### [WHAT TO WORK ON]
Every record must appear in your reply exactly as written.

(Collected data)
··········

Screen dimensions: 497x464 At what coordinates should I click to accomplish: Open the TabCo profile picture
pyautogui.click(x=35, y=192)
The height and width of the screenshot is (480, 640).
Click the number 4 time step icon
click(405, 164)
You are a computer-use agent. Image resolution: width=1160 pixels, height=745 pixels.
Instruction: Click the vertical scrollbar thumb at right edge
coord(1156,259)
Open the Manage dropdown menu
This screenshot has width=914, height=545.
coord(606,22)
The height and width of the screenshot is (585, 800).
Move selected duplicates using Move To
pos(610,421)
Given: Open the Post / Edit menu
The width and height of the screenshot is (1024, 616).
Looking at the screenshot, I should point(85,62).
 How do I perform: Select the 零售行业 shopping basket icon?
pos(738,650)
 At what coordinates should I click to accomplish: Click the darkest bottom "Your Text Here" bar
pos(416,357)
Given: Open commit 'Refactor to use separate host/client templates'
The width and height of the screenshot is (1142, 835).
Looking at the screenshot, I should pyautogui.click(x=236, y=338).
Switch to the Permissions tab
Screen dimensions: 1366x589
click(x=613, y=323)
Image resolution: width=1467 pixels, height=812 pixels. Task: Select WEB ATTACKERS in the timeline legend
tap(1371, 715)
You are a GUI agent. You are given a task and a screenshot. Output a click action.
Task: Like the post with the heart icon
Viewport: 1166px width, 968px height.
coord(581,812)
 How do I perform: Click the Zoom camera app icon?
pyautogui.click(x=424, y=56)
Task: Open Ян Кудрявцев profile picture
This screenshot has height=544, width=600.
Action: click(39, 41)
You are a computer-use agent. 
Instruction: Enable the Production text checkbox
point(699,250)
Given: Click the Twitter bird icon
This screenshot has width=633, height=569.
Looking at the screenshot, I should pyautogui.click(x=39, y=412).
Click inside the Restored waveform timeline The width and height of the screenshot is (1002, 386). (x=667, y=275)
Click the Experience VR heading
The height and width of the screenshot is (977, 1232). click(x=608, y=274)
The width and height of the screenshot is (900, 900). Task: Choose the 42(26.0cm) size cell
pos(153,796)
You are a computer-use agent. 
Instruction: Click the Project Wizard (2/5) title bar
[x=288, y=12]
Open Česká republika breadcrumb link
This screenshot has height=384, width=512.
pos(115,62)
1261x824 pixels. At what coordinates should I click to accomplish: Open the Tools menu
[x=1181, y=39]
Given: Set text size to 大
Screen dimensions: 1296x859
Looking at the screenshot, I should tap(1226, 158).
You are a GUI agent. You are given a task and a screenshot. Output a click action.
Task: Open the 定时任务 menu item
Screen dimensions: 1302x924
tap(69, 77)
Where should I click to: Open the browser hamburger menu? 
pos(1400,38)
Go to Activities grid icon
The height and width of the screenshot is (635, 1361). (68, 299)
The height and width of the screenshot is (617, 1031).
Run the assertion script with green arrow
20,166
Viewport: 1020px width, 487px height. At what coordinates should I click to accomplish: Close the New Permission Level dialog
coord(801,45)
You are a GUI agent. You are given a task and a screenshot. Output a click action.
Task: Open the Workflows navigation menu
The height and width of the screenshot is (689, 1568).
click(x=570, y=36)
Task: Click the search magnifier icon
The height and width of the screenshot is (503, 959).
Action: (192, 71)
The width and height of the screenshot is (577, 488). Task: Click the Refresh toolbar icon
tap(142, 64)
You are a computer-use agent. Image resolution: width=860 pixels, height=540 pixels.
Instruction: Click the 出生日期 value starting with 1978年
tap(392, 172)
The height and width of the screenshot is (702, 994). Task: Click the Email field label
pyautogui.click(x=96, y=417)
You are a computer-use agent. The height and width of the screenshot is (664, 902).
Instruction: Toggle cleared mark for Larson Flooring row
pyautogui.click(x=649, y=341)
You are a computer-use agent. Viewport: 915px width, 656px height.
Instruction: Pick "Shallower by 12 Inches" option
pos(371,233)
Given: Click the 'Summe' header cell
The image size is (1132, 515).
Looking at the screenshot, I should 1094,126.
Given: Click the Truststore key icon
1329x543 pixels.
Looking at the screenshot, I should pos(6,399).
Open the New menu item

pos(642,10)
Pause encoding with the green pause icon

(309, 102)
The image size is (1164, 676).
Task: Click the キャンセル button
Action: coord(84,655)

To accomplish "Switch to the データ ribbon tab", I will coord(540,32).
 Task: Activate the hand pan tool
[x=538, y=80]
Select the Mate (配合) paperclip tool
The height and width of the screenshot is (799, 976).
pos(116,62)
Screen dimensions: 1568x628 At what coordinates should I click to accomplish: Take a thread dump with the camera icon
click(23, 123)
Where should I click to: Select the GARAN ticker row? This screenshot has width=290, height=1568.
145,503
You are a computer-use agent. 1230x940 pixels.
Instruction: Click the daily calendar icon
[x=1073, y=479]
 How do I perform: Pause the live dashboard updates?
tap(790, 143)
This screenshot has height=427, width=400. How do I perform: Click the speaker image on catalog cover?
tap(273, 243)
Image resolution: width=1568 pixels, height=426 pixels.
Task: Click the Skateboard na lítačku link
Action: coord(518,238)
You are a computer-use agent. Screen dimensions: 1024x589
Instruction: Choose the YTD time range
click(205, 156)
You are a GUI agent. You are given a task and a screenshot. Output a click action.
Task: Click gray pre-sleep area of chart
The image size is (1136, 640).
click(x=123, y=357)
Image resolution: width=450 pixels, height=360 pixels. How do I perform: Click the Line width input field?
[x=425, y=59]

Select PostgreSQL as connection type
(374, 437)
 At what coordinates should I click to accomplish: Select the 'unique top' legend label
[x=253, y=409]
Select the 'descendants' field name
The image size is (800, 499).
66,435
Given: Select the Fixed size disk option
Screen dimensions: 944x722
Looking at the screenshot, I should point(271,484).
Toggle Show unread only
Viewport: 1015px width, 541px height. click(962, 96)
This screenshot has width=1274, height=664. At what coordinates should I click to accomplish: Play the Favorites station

··········

### [ANSWER BELOW]
Screen dimensions: 497x464 At what coordinates should I click to accomplish: Open the TabCo profile picture
pyautogui.click(x=35, y=192)
The height and width of the screenshot is (480, 640).
Click the number 4 time step icon
click(405, 164)
You are a computer-use agent. Image resolution: width=1160 pixels, height=745 pixels.
Instruction: Click the vertical scrollbar thumb at right edge
coord(1156,259)
Open the Manage dropdown menu
This screenshot has width=914, height=545.
coord(606,22)
The height and width of the screenshot is (585, 800).
Move selected duplicates using Move To
pos(610,421)
Given: Open the Post / Edit menu
The width and height of the screenshot is (1024, 616).
Looking at the screenshot, I should point(85,62).
 How do I perform: Select the 零售行业 shopping basket icon?
pos(738,650)
 At what coordinates should I click to accomplish: Click the darkest bottom "Your Text Here" bar
pos(416,357)
Given: Open commit 'Refactor to use separate host/client templates'
The width and height of the screenshot is (1142, 835).
Looking at the screenshot, I should pyautogui.click(x=236, y=338).
Switch to the Permissions tab
Screen dimensions: 1366x589
click(x=613, y=323)
Image resolution: width=1467 pixels, height=812 pixels. Task: Select WEB ATTACKERS in the timeline legend
tap(1371, 715)
You are a GUI agent. You are given a task and a screenshot. Output a click action.
Task: Like the post with the heart icon
Viewport: 1166px width, 968px height.
coord(581,812)
 How do I perform: Click the Zoom camera app icon?
pyautogui.click(x=424, y=56)
Task: Open Ян Кудрявцев profile picture
This screenshot has height=544, width=600.
Action: click(39, 41)
You are a computer-use agent. 
Instruction: Enable the Production text checkbox
point(699,250)
Given: Click the Twitter bird icon
This screenshot has width=633, height=569.
Looking at the screenshot, I should pyautogui.click(x=39, y=412).
Click inside the Restored waveform timeline The width and height of the screenshot is (1002, 386). (x=667, y=275)
Click the Experience VR heading
The height and width of the screenshot is (977, 1232). click(x=608, y=274)
The width and height of the screenshot is (900, 900). Task: Choose the 42(26.0cm) size cell
pos(153,796)
You are a computer-use agent. 
Instruction: Click the Project Wizard (2/5) title bar
[x=288, y=12]
Open Česká republika breadcrumb link
This screenshot has height=384, width=512.
pos(115,62)
1261x824 pixels. At what coordinates should I click to accomplish: Open the Tools menu
[x=1181, y=39]
Given: Set text size to 大
Screen dimensions: 1296x859
Looking at the screenshot, I should tap(1226, 158).
You are a GUI agent. You are given a task and a screenshot. Output a click action.
Task: Open the 定时任务 menu item
Screen dimensions: 1302x924
tap(69, 77)
Where should I click to: Open the browser hamburger menu? 
pos(1400,38)
Go to Activities grid icon
The height and width of the screenshot is (635, 1361). (68, 299)
The height and width of the screenshot is (617, 1031).
Run the assertion script with green arrow
20,166
Viewport: 1020px width, 487px height. At what coordinates should I click to accomplish: Close the New Permission Level dialog
coord(801,45)
You are a GUI agent. You are given a task and a screenshot. Output a click action.
Task: Open the Workflows navigation menu
The height and width of the screenshot is (689, 1568).
click(x=570, y=36)
Task: Click the search magnifier icon
The height and width of the screenshot is (503, 959).
Action: (192, 71)
The width and height of the screenshot is (577, 488). Task: Click the Refresh toolbar icon
tap(142, 64)
You are a computer-use agent. Image resolution: width=860 pixels, height=540 pixels.
Instruction: Click the 出生日期 value starting with 1978年
tap(392, 172)
The height and width of the screenshot is (702, 994). Task: Click the Email field label
pyautogui.click(x=96, y=417)
You are a computer-use agent. The height and width of the screenshot is (664, 902).
Instruction: Toggle cleared mark for Larson Flooring row
pyautogui.click(x=649, y=341)
You are a computer-use agent. Viewport: 915px width, 656px height.
Instruction: Pick "Shallower by 12 Inches" option
pos(371,233)
Given: Click the 'Summe' header cell
The image size is (1132, 515).
Looking at the screenshot, I should 1094,126.
Given: Click the Truststore key icon
1329x543 pixels.
Looking at the screenshot, I should pos(6,399).
Open the New menu item

pos(642,10)
Pause encoding with the green pause icon

(309, 102)
The image size is (1164, 676).
Task: Click the キャンセル button
Action: coord(84,655)

To accomplish "Switch to the データ ribbon tab", I will coord(540,32).
 Task: Activate the hand pan tool
[x=538, y=80]
Select the Mate (配合) paperclip tool
The height and width of the screenshot is (799, 976).
pos(116,62)
Screen dimensions: 1568x628 At what coordinates should I click to accomplish: Take a thread dump with the camera icon
click(23, 123)
Where should I click to: Select the GARAN ticker row? This screenshot has width=290, height=1568.
145,503
You are a computer-use agent. 1230x940 pixels.
Instruction: Click the daily calendar icon
[x=1073, y=479]
 How do I perform: Pause the live dashboard updates?
tap(790, 143)
This screenshot has height=427, width=400. How do I perform: Click the speaker image on catalog cover?
tap(273, 243)
Image resolution: width=1568 pixels, height=426 pixels.
Task: Click the Skateboard na lítačku link
Action: coord(518,238)
You are a computer-use agent. Screen dimensions: 1024x589
Instruction: Choose the YTD time range
click(205, 156)
You are a GUI agent. You are given a task and a screenshot. Output a click action.
Task: Click gray pre-sleep area of chart
The image size is (1136, 640).
click(x=123, y=357)
Image resolution: width=450 pixels, height=360 pixels. How do I perform: Click the Line width input field?
[x=425, y=59]

Select PostgreSQL as connection type
(374, 437)
 At what coordinates should I click to accomplish: Select the 'unique top' legend label
[x=253, y=409]
Select the 'descendants' field name
The image size is (800, 499).
66,435
Given: Select the Fixed size disk option
Screen dimensions: 944x722
Looking at the screenshot, I should point(271,484).
Toggle Show unread only
Viewport: 1015px width, 541px height. click(962, 96)
This screenshot has width=1274, height=664. At what coordinates should I click to accomplish: Play the Favorites station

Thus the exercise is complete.